» **Problem requirements**: Report every line below that carries the word "компании".

» **Record excerpts**:
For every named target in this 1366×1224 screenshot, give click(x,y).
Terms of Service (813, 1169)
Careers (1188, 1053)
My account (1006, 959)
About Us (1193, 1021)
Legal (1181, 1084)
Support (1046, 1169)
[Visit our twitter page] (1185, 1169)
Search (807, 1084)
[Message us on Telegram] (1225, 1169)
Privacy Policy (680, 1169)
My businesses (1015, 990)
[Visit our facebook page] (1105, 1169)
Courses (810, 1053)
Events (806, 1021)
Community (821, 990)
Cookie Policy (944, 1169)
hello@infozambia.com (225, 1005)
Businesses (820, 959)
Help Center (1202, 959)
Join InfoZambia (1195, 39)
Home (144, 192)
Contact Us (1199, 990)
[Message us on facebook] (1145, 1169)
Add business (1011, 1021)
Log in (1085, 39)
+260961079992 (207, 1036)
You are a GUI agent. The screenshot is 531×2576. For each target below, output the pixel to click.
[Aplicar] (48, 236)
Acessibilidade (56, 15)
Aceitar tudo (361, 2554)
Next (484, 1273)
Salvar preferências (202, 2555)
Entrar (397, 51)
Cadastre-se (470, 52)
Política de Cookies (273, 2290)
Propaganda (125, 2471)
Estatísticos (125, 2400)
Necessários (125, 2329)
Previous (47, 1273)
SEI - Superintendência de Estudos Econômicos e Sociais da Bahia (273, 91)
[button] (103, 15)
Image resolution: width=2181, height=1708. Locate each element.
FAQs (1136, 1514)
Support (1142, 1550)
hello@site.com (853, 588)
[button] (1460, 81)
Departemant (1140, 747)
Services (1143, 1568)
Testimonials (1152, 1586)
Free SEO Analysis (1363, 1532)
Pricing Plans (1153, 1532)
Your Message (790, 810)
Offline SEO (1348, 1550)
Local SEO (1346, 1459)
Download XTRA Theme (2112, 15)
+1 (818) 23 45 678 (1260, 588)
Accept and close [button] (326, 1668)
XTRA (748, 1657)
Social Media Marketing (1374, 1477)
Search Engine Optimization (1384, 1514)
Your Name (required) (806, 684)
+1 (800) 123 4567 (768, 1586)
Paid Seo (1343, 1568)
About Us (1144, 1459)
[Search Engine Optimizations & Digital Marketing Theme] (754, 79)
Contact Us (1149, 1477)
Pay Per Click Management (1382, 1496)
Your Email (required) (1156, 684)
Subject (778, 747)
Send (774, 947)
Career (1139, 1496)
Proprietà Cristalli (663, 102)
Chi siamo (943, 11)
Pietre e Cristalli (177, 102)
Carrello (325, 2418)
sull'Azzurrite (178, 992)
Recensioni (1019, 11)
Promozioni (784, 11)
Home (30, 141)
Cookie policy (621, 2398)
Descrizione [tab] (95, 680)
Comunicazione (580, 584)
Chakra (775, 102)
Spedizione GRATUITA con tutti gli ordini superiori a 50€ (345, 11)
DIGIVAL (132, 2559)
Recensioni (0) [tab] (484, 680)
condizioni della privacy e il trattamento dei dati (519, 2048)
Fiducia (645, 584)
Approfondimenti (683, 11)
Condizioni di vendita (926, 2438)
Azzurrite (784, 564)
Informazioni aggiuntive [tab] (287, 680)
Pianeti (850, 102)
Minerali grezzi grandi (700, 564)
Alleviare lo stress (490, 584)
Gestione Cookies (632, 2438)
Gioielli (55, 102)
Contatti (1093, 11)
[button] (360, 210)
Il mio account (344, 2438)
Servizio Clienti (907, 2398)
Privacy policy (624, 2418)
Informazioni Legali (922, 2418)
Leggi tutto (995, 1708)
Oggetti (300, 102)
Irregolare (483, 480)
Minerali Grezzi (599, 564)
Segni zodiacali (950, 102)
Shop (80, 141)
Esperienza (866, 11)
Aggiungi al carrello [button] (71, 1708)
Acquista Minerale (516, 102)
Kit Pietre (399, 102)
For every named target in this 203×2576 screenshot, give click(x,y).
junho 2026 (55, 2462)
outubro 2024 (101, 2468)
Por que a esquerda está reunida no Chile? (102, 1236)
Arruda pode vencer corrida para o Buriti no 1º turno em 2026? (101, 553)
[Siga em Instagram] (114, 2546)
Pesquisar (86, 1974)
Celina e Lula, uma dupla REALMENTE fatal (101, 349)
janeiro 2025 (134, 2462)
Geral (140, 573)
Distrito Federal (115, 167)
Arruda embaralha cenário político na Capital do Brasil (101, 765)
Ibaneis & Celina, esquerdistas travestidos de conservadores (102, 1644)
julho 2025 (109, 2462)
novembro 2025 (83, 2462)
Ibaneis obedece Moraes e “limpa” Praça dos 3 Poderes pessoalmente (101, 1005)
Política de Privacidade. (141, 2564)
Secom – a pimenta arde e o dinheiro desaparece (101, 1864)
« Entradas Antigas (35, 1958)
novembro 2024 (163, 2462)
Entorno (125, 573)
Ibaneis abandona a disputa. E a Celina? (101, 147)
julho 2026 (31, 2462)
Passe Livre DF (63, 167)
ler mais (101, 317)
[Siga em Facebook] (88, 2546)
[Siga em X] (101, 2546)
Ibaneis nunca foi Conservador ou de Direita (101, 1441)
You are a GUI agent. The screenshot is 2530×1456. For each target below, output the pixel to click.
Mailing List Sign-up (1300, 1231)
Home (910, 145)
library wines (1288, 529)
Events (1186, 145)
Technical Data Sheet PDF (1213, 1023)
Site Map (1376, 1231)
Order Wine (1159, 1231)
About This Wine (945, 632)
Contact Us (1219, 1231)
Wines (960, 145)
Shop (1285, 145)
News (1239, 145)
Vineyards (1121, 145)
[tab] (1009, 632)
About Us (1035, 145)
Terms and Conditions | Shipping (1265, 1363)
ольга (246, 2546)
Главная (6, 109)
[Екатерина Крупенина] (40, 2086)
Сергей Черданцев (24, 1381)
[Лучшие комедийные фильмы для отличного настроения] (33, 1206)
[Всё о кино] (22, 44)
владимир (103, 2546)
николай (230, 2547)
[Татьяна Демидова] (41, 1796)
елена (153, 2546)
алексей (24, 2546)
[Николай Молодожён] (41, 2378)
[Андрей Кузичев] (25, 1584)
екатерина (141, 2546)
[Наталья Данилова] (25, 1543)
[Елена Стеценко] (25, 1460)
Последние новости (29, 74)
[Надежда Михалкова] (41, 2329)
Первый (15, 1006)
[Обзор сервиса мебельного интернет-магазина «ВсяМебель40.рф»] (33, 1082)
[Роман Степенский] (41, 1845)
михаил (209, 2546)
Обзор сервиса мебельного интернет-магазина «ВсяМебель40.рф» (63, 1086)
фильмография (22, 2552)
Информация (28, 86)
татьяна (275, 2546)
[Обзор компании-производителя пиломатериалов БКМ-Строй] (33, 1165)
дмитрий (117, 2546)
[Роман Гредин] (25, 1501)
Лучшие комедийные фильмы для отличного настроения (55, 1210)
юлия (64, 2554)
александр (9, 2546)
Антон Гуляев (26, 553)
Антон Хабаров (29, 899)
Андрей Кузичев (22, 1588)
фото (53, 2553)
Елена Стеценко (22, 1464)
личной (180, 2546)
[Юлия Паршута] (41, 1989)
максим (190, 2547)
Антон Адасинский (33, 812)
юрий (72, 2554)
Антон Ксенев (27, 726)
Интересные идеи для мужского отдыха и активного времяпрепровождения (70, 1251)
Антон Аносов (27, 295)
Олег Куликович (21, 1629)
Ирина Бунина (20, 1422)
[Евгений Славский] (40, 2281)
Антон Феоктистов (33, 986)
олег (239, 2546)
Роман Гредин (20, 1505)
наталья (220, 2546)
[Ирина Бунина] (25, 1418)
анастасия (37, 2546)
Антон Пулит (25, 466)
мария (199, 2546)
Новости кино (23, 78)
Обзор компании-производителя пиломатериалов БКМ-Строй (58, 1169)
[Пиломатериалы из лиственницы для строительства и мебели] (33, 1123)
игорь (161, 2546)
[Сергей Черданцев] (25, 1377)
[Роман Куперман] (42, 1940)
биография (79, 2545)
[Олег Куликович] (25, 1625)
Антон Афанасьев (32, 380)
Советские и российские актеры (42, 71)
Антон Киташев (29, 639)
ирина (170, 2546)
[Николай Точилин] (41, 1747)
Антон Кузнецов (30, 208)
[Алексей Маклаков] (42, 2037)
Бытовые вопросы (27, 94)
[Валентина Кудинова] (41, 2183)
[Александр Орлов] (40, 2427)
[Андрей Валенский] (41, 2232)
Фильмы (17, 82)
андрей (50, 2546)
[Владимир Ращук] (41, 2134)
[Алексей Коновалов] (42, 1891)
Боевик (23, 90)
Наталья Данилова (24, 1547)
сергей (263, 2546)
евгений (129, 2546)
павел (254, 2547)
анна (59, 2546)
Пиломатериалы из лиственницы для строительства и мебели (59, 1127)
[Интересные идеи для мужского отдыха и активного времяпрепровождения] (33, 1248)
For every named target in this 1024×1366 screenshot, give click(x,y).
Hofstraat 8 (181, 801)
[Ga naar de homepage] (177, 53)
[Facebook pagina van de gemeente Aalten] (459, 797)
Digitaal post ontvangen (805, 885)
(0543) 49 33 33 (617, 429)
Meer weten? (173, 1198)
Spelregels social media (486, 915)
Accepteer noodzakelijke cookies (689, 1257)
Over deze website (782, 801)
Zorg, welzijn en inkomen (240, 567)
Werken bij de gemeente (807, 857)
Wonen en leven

» **Solution to this problem**:
[Обзор компании-производителя пиломатериалов БКМ-Строй] (33, 1165)
Обзор компании-производителя пиломатериалов БКМ-Строй (58, 1169)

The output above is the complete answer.